** begin Article **
Recommendations on the tool descriptions

The before/after for tool descriptions is visible in the same way. The descriptions are filled out more thoroughly, and they explicitly call out the possibility of parallel use with the other sub-agent — phrases like "Often used alongside news_agent" and "Often used alongside weather_agent".

A/B test for effect validation

To verify that the Recommendations output actually moves the needle, I ran an A/B test as well.

Control variant (C): bundle version with the human-authored prompt and tool descriptions
Treatment variant (T1): bundle version with the Recommendations output applied
Traffic split: 50/50 (sticky session-to-variant assignment by session ID)
Online Evaluator: Builtin.GoalSuccessRate
Traffic volume: 8 queries × 5 rounds = 40 sessions

To run the A/B test you need an HTTP Gateway and an Online evaluation config. The HTTP Gateway has to be added by hand to httpGateways in agentcore.json (no add subcommand seems to exist for it at the moment). The Online evaluation config is added with agentcore add online-eval.

"httpGateways": [
  {
    "name": "agentsAsToolsLabGateway",
    "runtimeRef": "agentsAsToolsLab"
  }
]

agentcore add online-eval

Then add the A/B test itself and register everything in one go with deploy.

agentcore add ab-test
agentcore deploy

Traffic generation is done by POSTing to the AgentCore Gateway URL with SigV4 auth. agentcore invoke hits the Runtime directly, so for the A/B test we have to go through the Gateway URL. Here's the script I used:

GATEWAY_URL = "https://agentsastoolslabgateway-XXXXX.gateway.bedrock-agentcore.us-west-2.amazonaws.com/agentsAsToolsLab/invocations"
** end Article **
** begin Information provided **
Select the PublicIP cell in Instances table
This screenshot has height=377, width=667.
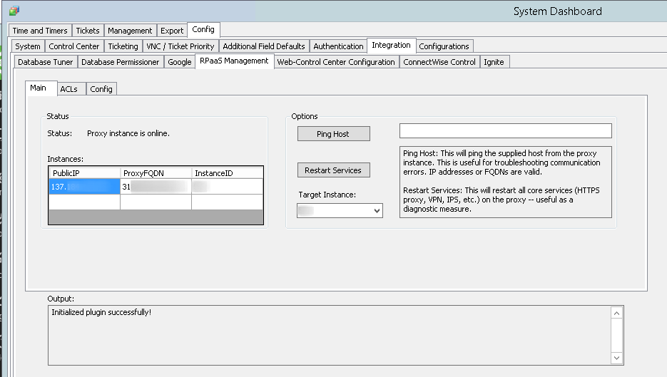click(84, 187)
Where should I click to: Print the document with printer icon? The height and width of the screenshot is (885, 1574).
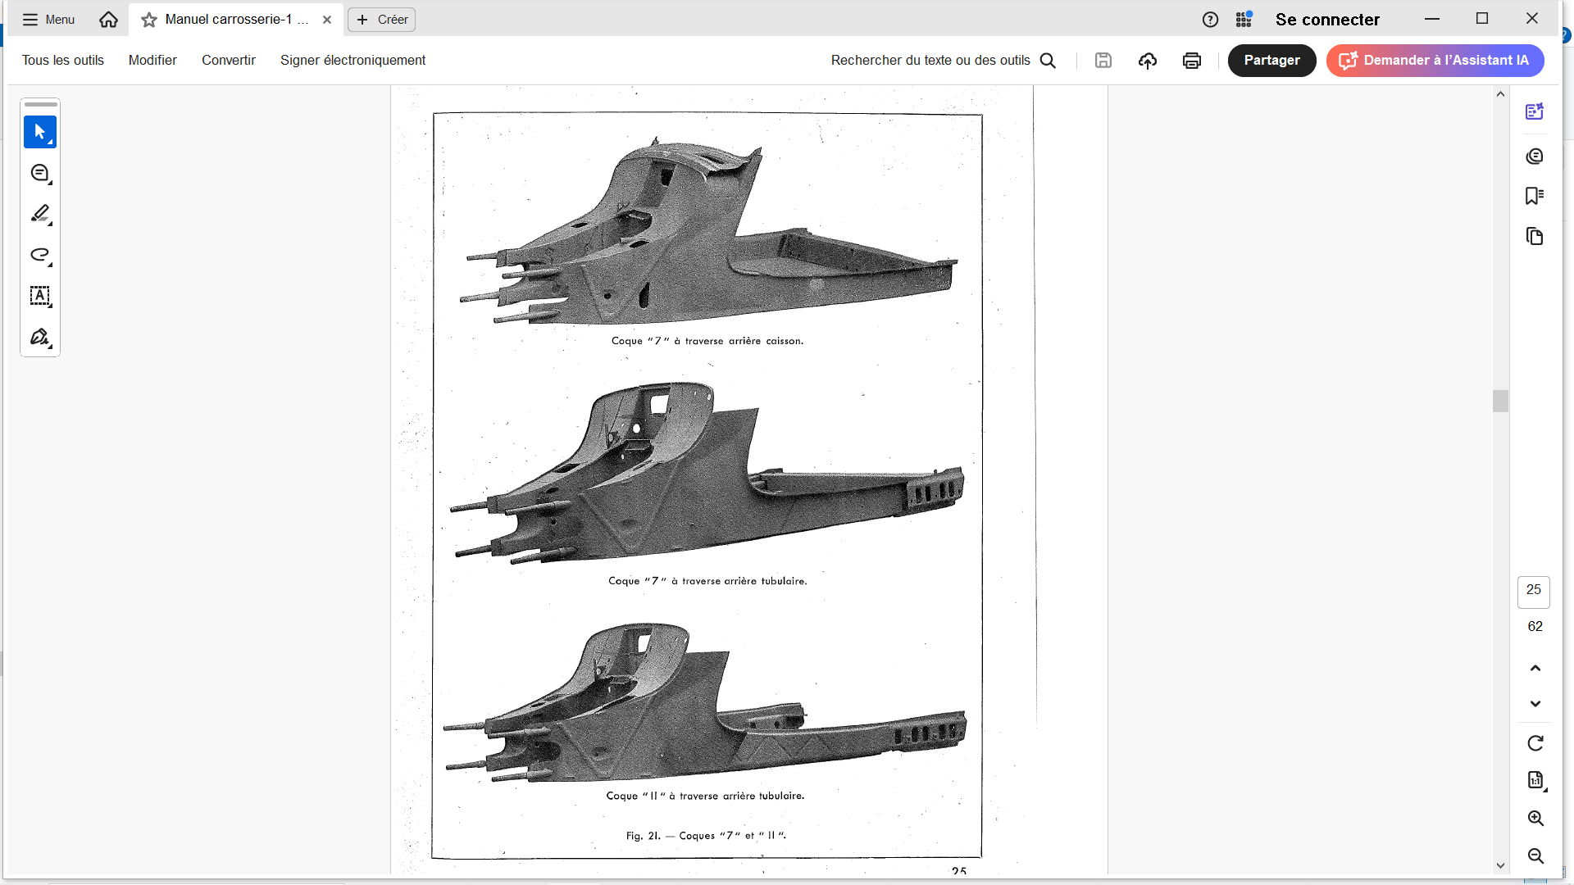[x=1191, y=61]
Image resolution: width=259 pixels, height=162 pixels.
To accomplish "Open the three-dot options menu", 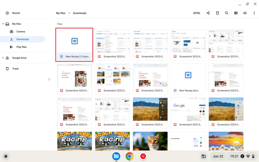I will 254,13.
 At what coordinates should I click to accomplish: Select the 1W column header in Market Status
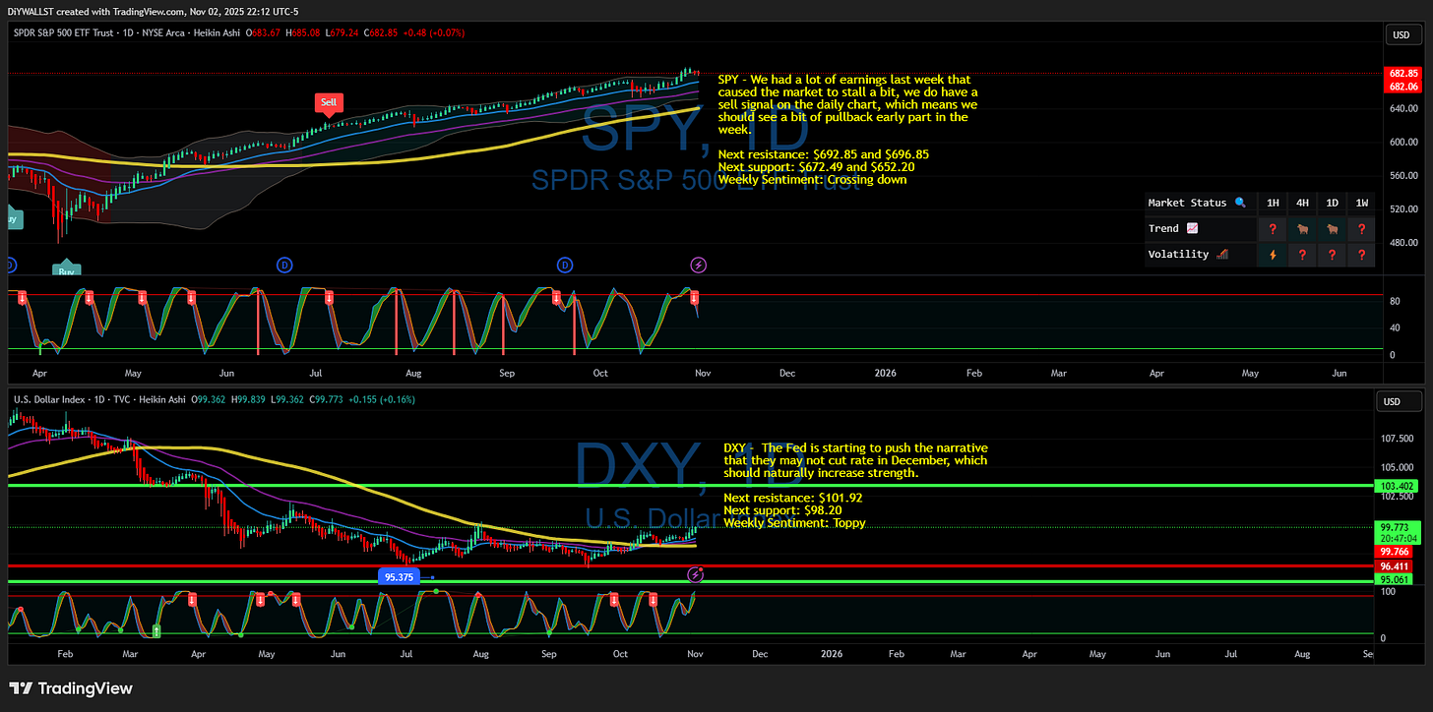click(1361, 203)
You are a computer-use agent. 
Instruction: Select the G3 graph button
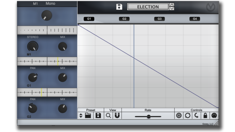[x=159, y=19]
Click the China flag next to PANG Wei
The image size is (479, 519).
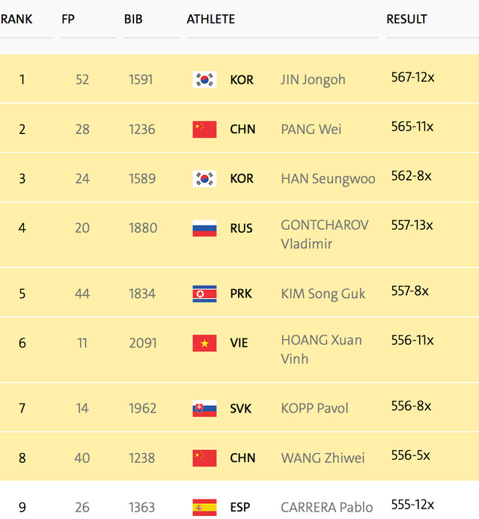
** end Information provided **
* _Challenge A_: In the article on validating tool descriptions with an A/B test, how was traffic divided between the control and treatment variants?
* _Challenge B_: Carry on the article on validating tool descriptions with an A/B test, picking up right after its final line.

* _Exercise answer A_: It was split 50/50, with sticky session-to-variant assignment by session ID.

* _Exercise answer B_:
credentials = Session().get_credentials()

def invoke_one(query: str):
    sid = str(uuid.uuid4())
    payload = json.dumps({"prompt": query}).encode()
    req = AWSRequest(method="POST", url=GATEWAY_URL, data=payload, headers={
        "Content-Type": "application/json",
        "X-Amzn-Bedrock-AgentCore-Runtime-Session-Id": sid,
    })
    SigV4Auth(credentials, "bedrock-agentcore", "us-west-2").add_auth(req)
    http_req = urllib.request.Request(GATEWAY_URL, data=payload, headers=dict(req.headers), method="POST")
    with urllib.request.urlopen(http_req, timeout=180) as resp:
        return sid, resp.status

The A/B test results are visible in the AWS Console under "Bedrock AgentCore > Optimizations > A/B Tests".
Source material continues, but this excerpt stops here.